Obesity is now second only to smoking as a cause of mortality in the United States. The CDC estimates that about 280,000 Americans die every year as a direct result of being overweight. The annual health care costs in the United States stemming from obesity now approach $240 billion; on top of that Americans spend more than $33 billion on various weight-loss schemes and diet products. Obesity has been linked to heart disease, colon cancer, stomach cancer, breast cancer, diabetes, arthritis, high blood pressure, infertility, and strokes. A 1999 study by the American Cancer Society found that overweight people had a much higher rate of premature death. Severely overweight people were four times more likely to die young than people of normal weight. Moderately overweight people were twice as likely to die young.

During thousands of years marked by food scarcity, human beings developed efficient physiological mechanisms to store energy as fat. Until recently, societies rarely enjoyed an overabundance of cheap food. As a result, our bodies are far more efficient at gaining weight than at losing it.

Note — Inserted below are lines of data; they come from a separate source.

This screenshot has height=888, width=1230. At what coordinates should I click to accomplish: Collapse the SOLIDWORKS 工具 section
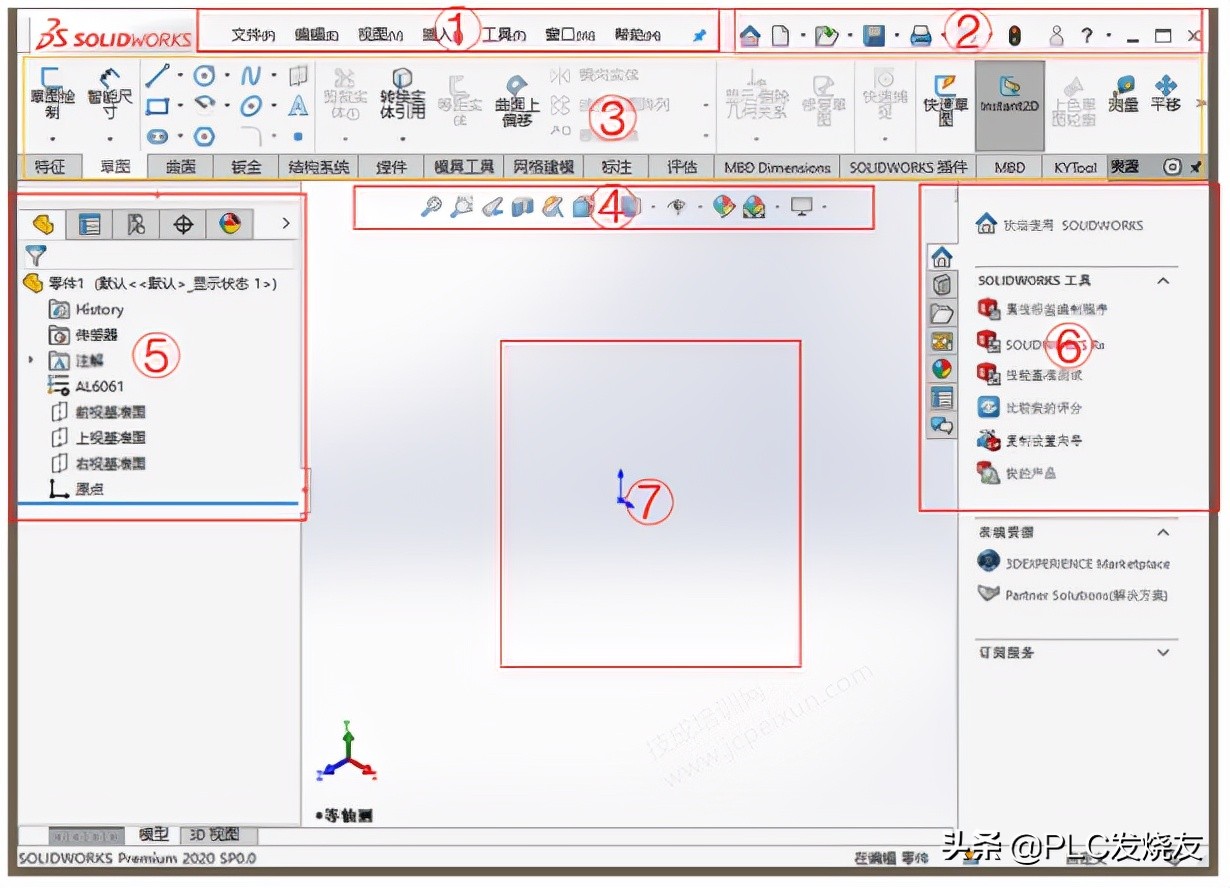point(1163,281)
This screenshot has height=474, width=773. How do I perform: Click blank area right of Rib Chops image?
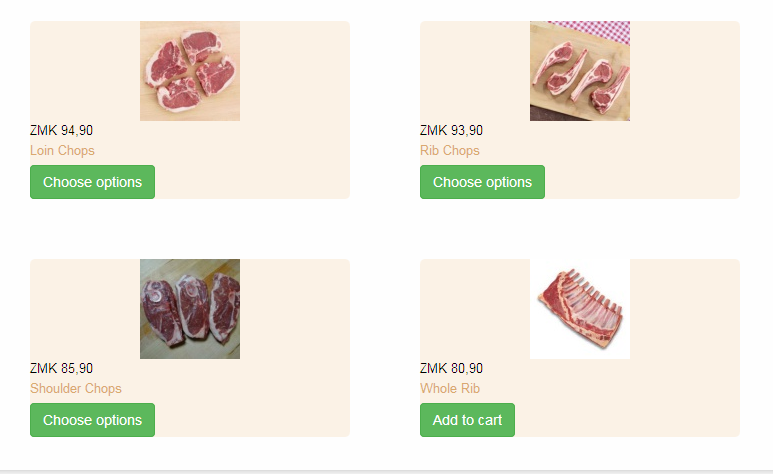click(x=685, y=71)
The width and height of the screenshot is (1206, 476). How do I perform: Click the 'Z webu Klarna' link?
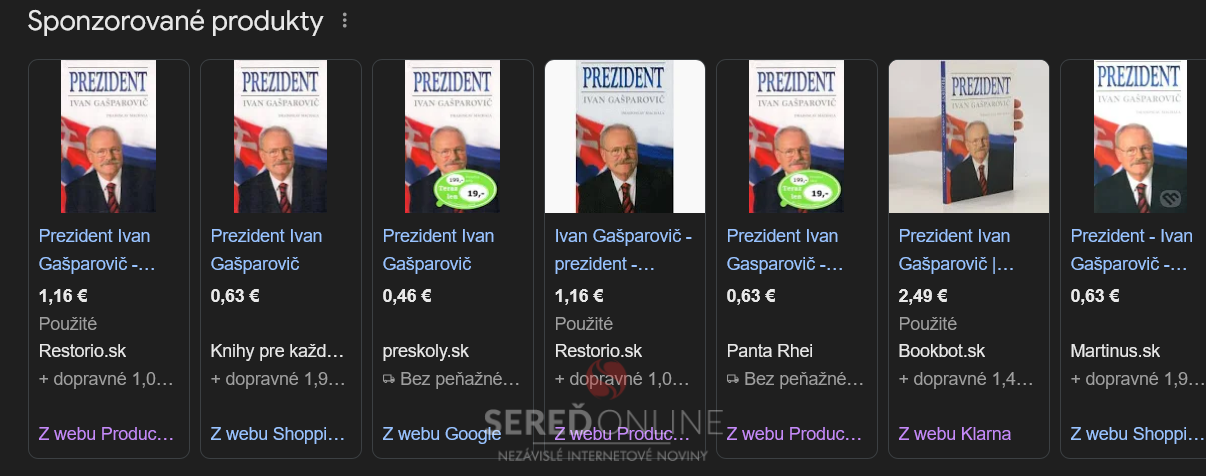pos(955,433)
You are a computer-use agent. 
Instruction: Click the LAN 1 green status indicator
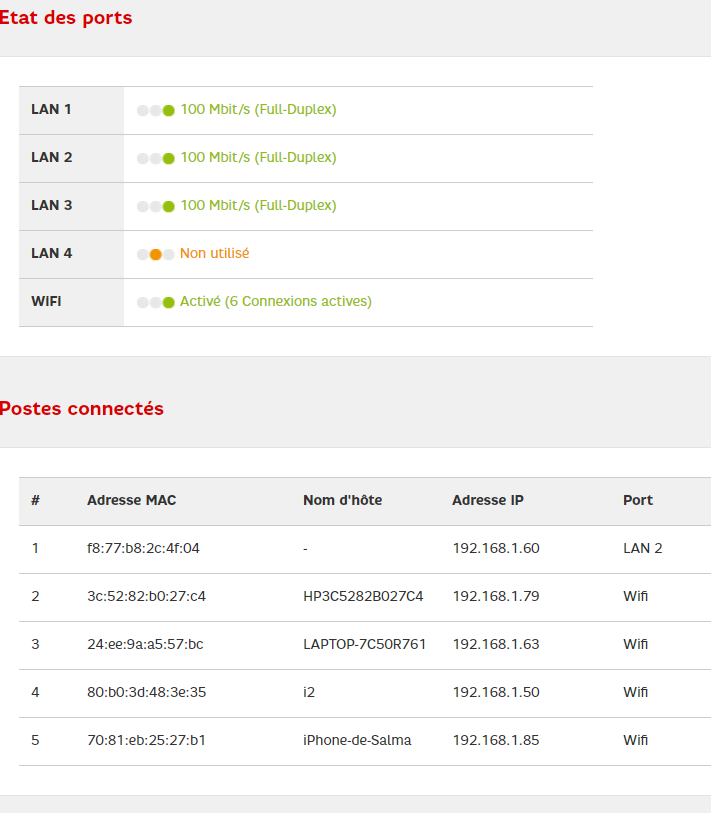[168, 110]
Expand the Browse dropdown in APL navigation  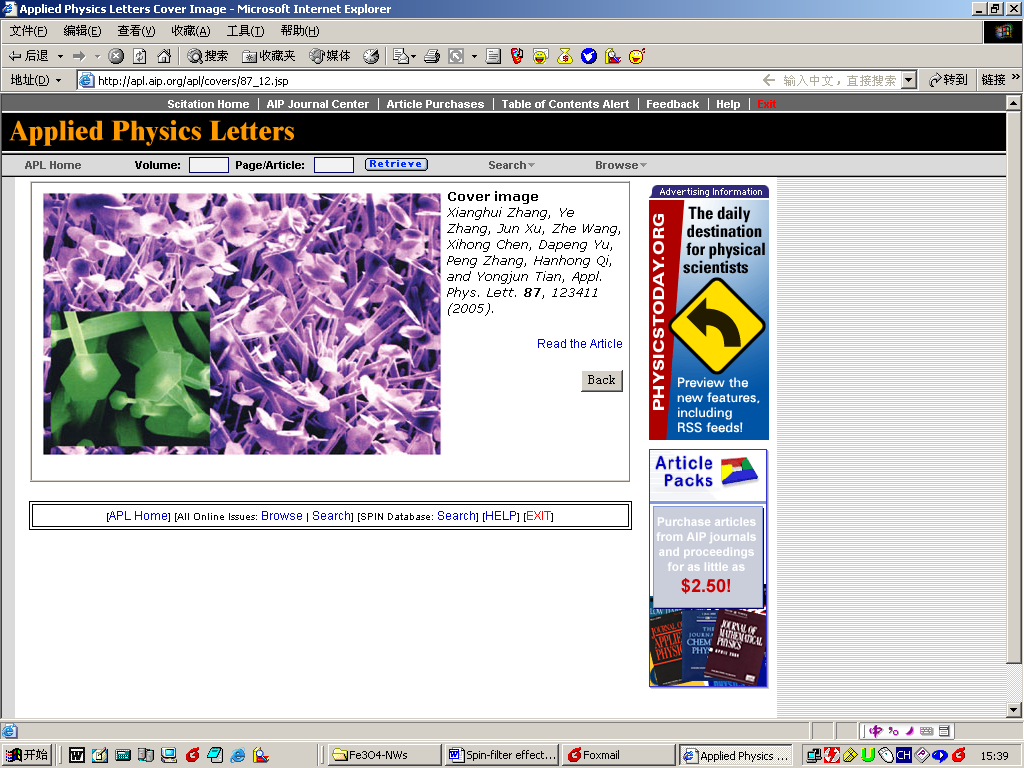pyautogui.click(x=621, y=165)
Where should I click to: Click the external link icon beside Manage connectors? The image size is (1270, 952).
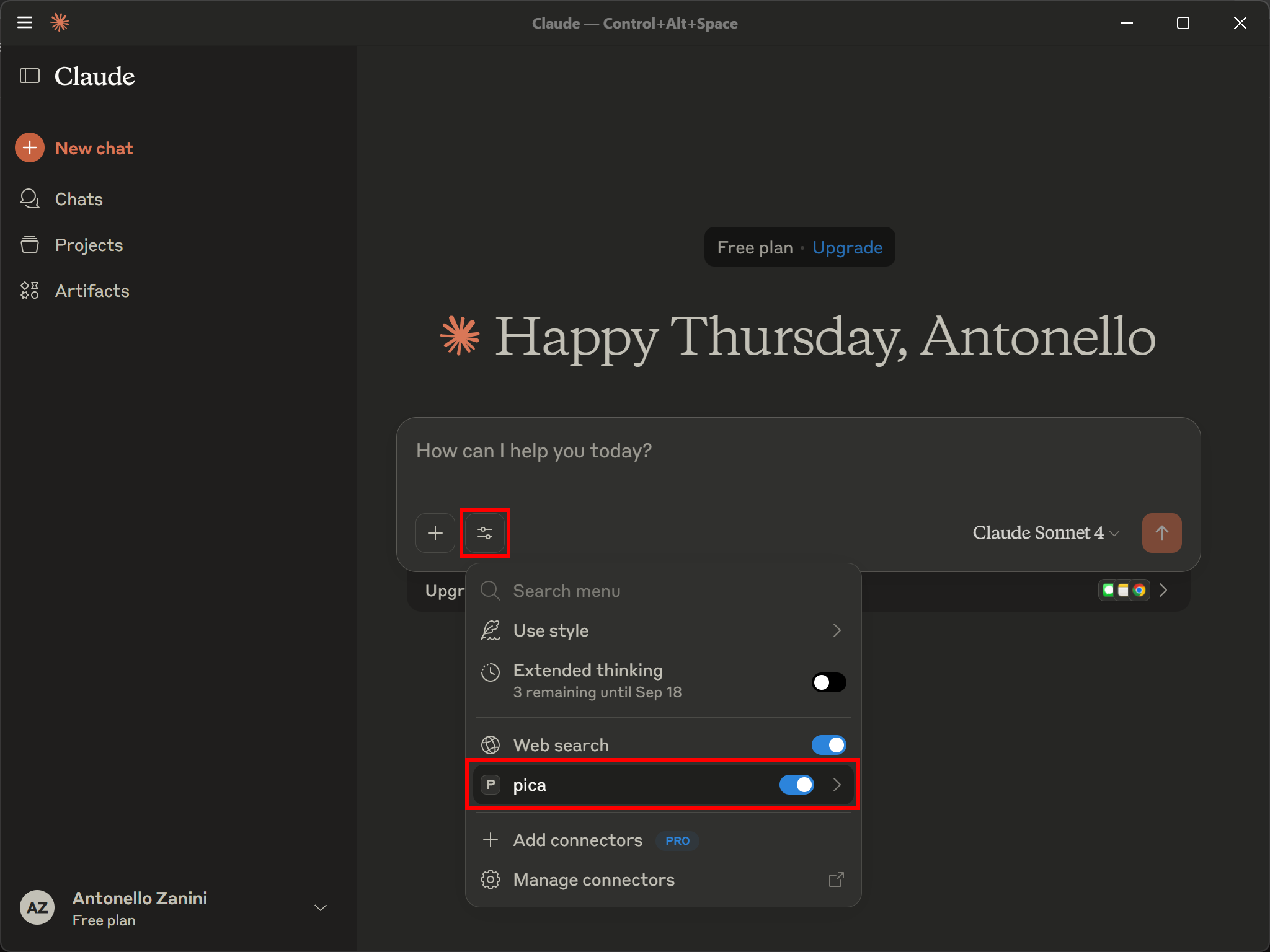point(836,879)
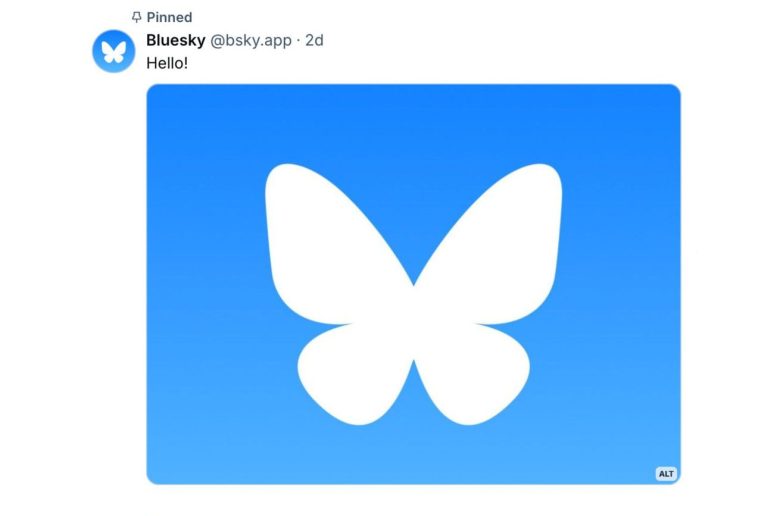Open the @bsky.app handle link

251,41
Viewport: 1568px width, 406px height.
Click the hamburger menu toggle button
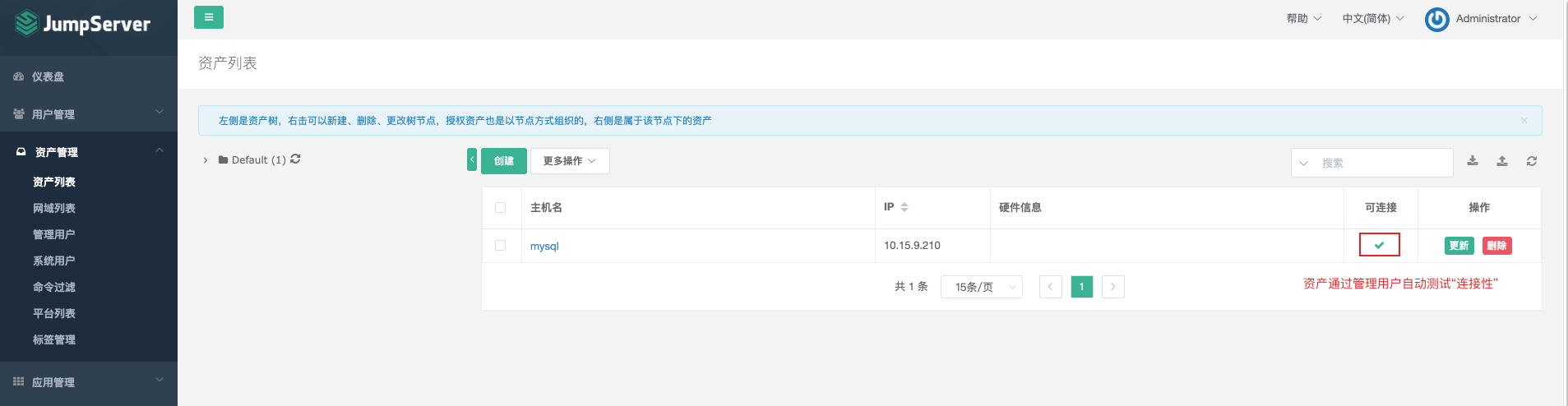click(x=209, y=17)
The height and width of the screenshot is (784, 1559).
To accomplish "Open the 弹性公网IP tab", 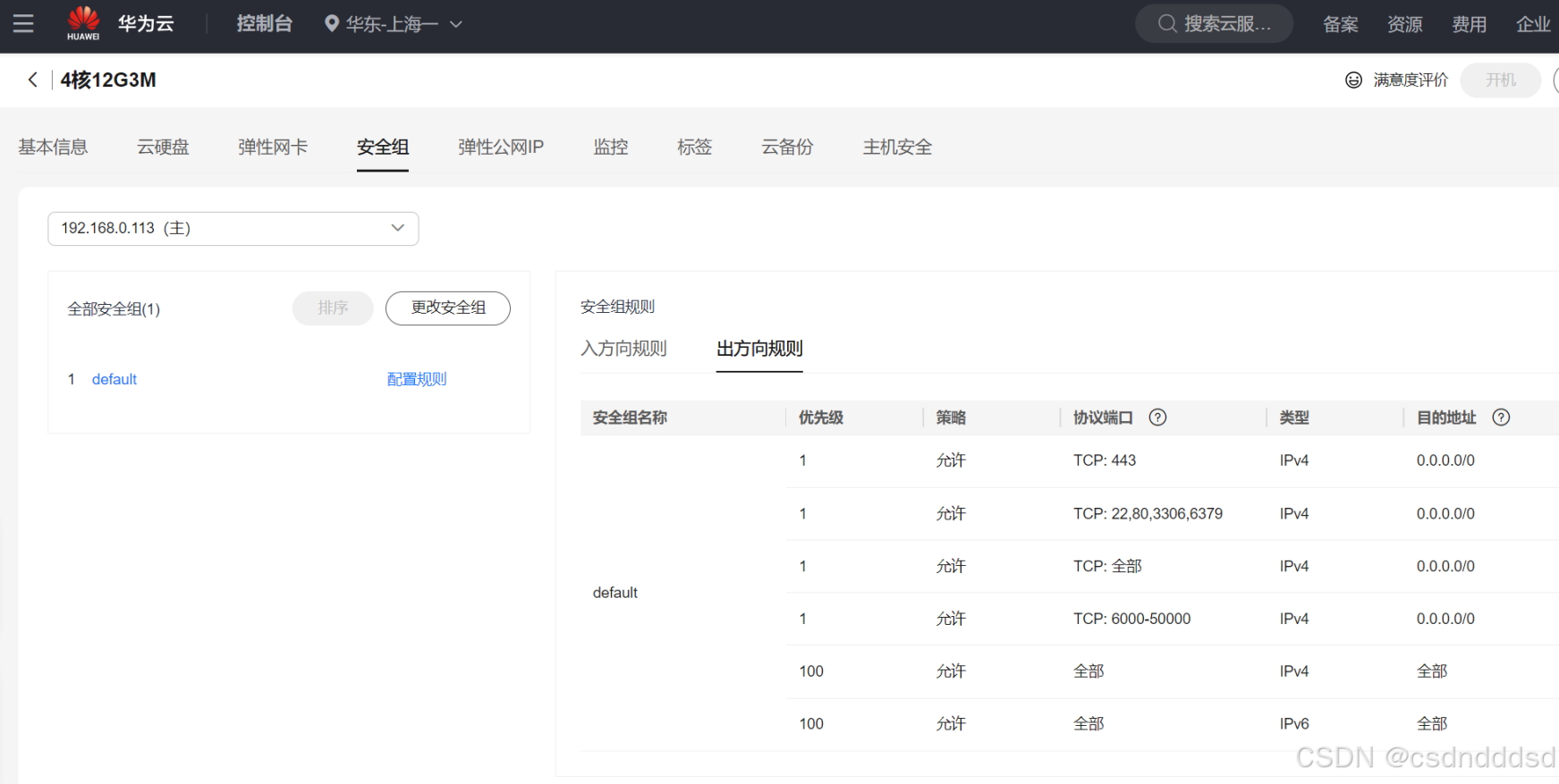I will (500, 147).
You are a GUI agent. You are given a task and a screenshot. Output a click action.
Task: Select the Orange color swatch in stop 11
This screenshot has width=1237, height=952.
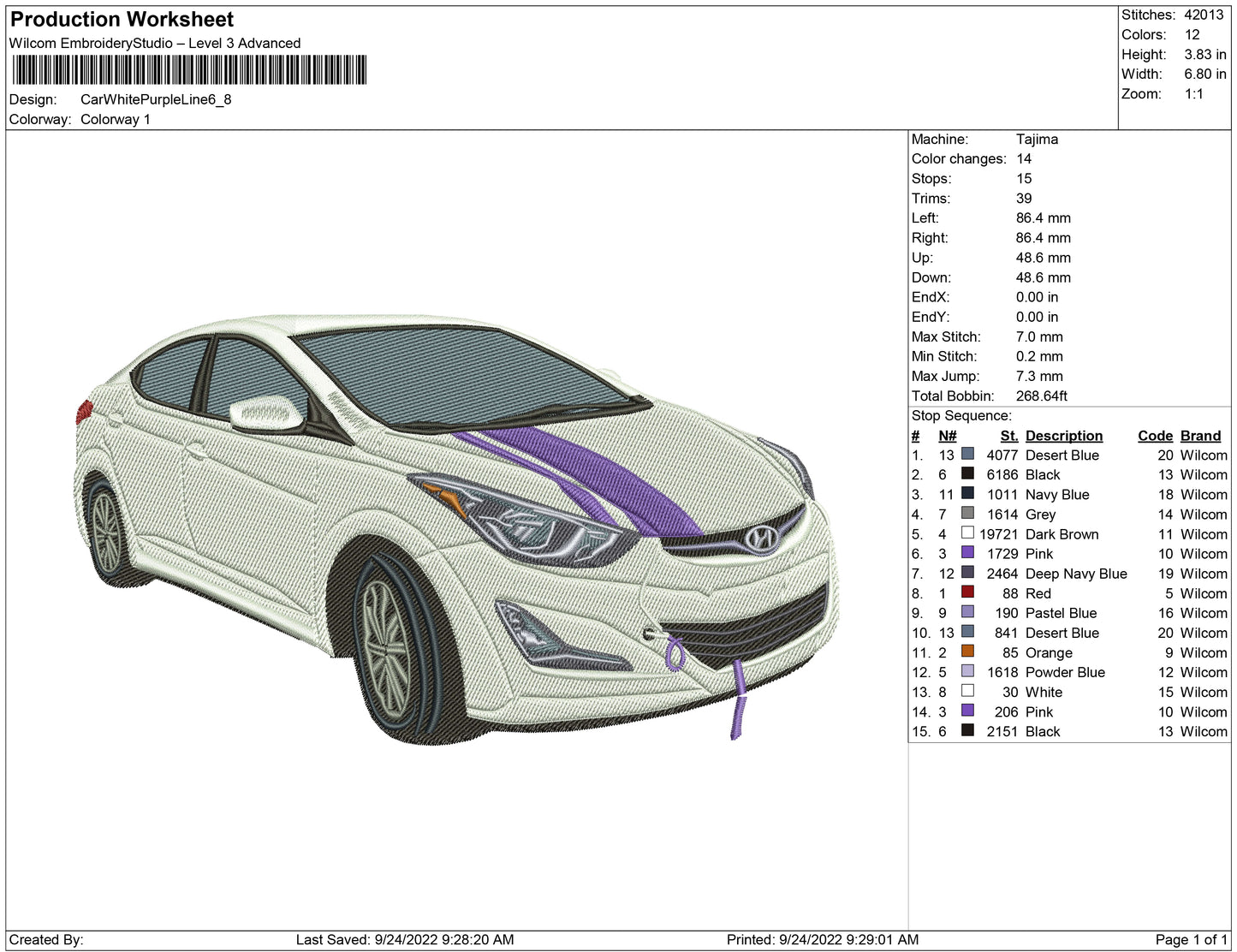(967, 652)
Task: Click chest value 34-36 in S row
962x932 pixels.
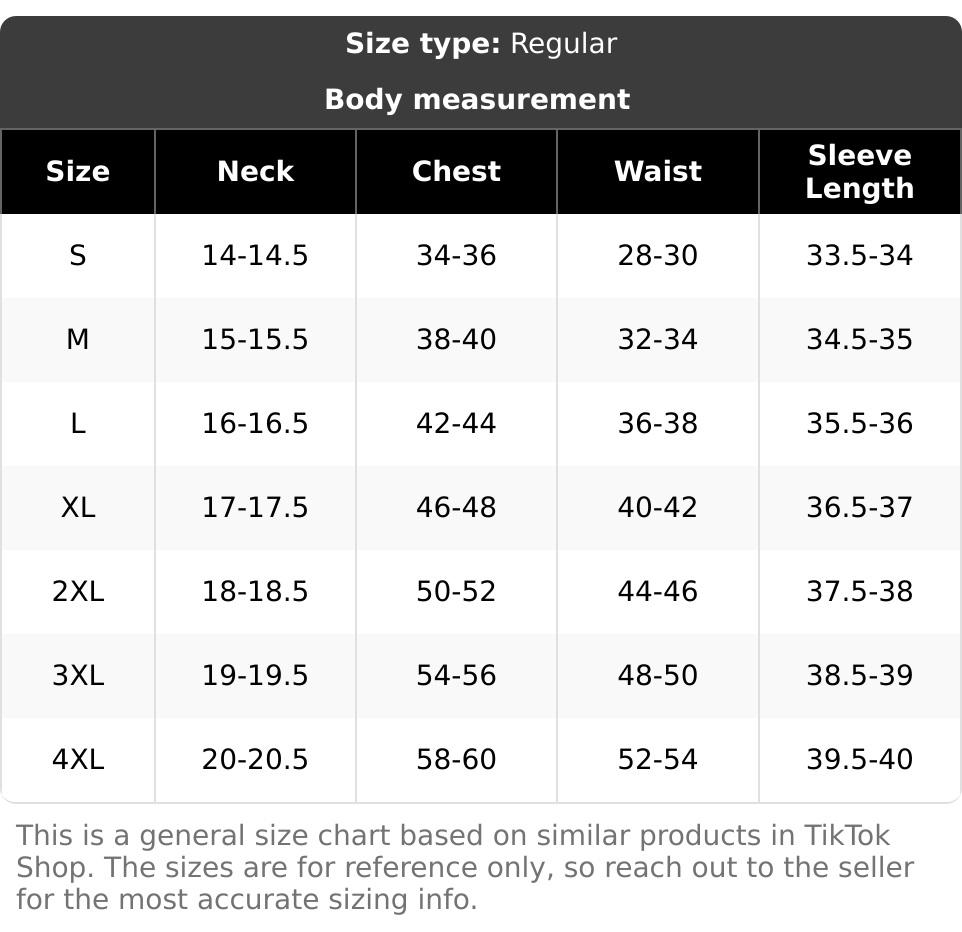Action: [456, 256]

Health officials have concluded that prevention, not treatment, offers the best hope of halting the worldwide obesity epidemic.”

I am skeptical of the prevention movement in our generation and therefore would expect companies like WeightWatchers (WTW) to exploit the marketplace and therefore profit and outperform. We recently covered them on Wallstrip as well . I do not own the stock, but after a recent visit to Mayo Clinic for the ‘Executive Physical’, my doctor said that I should avoid ideas like NutriSystems (NTRI) , which just so happened to have recently blown up, but sign up for Weightwatchers online, which I have not done but might.

I like to be involved with the trends that I am riding so if the stock breaks out, I will buy it and than sign-up. This is one break-out I am conflicted about happening…booyah!